> **WRITTEN TASK**
Lay out the data as a numbered list without blank lines, taking only the lines from the one with "Select the orange 6-10 loss swatch" up to and including the one with "[x=506, y=17]".

> **RECORDED DATA**
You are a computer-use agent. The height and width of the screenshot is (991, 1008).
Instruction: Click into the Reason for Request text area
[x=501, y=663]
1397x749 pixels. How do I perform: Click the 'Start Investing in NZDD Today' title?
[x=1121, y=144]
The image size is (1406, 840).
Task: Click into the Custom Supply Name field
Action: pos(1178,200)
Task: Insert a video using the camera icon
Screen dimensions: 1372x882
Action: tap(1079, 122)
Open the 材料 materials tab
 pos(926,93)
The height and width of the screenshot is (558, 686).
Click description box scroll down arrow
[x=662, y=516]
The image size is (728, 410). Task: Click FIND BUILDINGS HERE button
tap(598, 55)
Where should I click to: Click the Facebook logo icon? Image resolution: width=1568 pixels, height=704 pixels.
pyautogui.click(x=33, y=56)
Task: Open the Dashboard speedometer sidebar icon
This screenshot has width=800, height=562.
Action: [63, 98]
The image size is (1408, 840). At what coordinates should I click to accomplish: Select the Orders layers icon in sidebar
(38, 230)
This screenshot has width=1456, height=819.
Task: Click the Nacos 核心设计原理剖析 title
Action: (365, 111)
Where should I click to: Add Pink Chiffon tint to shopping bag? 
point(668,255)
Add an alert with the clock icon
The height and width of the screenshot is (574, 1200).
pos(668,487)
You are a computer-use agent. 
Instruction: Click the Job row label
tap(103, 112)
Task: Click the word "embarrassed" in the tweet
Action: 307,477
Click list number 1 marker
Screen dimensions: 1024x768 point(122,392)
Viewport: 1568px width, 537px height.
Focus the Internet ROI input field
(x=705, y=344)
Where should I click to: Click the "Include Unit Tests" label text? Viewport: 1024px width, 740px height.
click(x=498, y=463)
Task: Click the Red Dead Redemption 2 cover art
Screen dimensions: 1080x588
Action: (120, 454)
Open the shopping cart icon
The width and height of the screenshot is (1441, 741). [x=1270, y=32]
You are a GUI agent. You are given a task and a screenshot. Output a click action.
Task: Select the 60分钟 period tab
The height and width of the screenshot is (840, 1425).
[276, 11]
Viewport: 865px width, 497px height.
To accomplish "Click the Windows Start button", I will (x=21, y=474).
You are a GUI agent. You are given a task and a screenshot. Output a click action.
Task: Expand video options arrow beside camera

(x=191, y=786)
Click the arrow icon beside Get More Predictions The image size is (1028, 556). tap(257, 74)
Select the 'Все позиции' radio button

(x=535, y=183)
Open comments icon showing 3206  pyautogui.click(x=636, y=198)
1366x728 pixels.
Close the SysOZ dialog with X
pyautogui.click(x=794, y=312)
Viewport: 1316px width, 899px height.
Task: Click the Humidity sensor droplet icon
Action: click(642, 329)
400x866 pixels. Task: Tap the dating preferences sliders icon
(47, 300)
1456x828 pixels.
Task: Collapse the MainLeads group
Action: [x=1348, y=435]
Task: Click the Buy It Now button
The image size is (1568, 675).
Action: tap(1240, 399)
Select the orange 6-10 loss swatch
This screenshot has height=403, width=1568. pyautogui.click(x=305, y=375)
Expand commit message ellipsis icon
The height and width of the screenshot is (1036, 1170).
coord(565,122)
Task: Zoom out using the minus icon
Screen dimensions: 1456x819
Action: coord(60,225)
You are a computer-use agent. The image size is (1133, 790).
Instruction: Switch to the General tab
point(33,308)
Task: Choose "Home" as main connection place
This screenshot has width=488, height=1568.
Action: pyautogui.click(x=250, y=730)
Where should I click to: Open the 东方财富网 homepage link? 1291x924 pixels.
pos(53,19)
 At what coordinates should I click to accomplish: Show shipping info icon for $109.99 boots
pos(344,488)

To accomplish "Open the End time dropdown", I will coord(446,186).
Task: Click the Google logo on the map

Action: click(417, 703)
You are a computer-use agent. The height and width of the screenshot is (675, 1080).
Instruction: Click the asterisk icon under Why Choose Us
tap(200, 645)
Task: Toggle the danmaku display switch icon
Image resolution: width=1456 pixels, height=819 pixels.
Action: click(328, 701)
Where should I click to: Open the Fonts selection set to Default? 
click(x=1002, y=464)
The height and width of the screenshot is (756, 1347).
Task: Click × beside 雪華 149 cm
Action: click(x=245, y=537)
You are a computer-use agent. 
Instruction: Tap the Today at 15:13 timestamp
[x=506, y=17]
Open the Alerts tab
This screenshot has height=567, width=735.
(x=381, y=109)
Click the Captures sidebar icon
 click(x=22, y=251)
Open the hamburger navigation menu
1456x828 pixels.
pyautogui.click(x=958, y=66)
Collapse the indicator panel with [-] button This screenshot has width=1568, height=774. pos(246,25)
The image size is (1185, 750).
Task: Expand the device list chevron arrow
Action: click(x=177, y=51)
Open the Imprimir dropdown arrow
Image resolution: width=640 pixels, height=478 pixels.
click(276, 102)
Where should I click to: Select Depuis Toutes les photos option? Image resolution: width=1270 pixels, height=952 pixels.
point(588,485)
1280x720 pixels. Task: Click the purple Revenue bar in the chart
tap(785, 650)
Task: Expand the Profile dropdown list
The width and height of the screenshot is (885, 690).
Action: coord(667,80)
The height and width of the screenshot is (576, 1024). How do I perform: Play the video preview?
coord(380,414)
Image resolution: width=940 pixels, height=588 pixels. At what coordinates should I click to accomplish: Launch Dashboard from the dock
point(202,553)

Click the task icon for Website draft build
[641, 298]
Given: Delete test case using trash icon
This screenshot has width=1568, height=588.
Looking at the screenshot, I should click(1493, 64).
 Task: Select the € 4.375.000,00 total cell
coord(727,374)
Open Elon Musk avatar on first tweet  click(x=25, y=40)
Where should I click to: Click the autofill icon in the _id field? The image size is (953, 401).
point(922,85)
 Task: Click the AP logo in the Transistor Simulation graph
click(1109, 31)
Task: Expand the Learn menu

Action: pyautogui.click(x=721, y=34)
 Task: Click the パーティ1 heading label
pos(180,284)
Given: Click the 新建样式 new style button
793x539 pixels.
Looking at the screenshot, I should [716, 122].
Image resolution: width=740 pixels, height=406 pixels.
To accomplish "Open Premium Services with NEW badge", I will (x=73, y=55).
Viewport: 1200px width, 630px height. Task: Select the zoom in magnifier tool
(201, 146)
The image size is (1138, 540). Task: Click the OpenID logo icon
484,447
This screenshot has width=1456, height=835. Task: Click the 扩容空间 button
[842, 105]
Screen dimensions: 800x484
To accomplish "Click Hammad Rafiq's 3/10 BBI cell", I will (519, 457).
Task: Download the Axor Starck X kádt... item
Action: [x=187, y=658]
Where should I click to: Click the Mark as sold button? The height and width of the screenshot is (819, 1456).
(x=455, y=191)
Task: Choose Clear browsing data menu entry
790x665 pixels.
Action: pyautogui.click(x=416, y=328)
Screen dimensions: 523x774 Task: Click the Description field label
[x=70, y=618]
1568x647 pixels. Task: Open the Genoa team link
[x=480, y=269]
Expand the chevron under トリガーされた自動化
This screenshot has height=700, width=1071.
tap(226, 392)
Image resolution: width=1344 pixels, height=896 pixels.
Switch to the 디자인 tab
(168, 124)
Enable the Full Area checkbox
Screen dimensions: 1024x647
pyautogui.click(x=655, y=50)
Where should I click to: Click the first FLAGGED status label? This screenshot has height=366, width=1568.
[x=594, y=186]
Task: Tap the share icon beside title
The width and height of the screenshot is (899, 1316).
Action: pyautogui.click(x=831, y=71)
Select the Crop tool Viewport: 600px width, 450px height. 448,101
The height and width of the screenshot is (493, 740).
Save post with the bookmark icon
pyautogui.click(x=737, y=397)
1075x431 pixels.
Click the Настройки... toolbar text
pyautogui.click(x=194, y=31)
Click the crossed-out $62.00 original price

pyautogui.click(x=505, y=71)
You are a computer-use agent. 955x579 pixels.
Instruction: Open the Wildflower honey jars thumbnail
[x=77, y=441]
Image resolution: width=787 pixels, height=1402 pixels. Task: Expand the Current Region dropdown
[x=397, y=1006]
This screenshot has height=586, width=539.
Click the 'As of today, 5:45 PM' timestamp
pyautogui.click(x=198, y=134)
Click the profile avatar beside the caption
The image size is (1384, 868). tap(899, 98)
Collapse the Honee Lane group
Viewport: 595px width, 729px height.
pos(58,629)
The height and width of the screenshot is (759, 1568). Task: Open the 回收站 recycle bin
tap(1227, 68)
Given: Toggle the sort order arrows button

> **ANSWER TO THIS PROBLEM**
1. Select the orange 6-10 loss swatch
2. This screenshot has height=403, width=1568. pyautogui.click(x=305, y=375)
3. Expand commit message ellipsis icon
4. The height and width of the screenshot is (1036, 1170).
5. coord(565,122)
6. Task: Zoom out using the minus icon
7. Screen dimensions: 1456x819
8. Action: coord(60,225)
9. You are a computer-use agent. The image size is (1133, 790).
10. Instruction: Switch to the General tab
11. point(33,308)
12. Task: Choose "Home" as main connection place
13. This screenshot has width=488, height=1568.
14. Action: pyautogui.click(x=250, y=730)
15. Where should I click to: Open the 东方财富网 homepage link? 1291x924 pixels.
16. pos(53,19)
17.  At what coordinates should I click to accomplish: Show shipping info icon for $109.99 boots
18. pos(344,488)
19. To accomplish "Open the End time dropdown", I will coord(446,186).
20. Task: Click the Google logo on the map
21. Action: click(417, 703)
22. You are a computer-use agent. The height and width of the screenshot is (675, 1080).
23. Instruction: Click the asterisk icon under Why Choose Us
24. tap(200, 645)
25. Task: Toggle the danmaku display switch icon
26. Image resolution: width=1456 pixels, height=819 pixels.
27. Action: click(328, 701)
28. Where should I click to: Open the Fonts selection set to Default? 
29. click(x=1002, y=464)
30. The height and width of the screenshot is (756, 1347).
31. Task: Click × beside 雪華 149 cm
32. Action: click(x=245, y=537)
33. You are a computer-use agent. 
34. Instruction: Tap the Today at 15:13 timestamp
35. [x=506, y=17]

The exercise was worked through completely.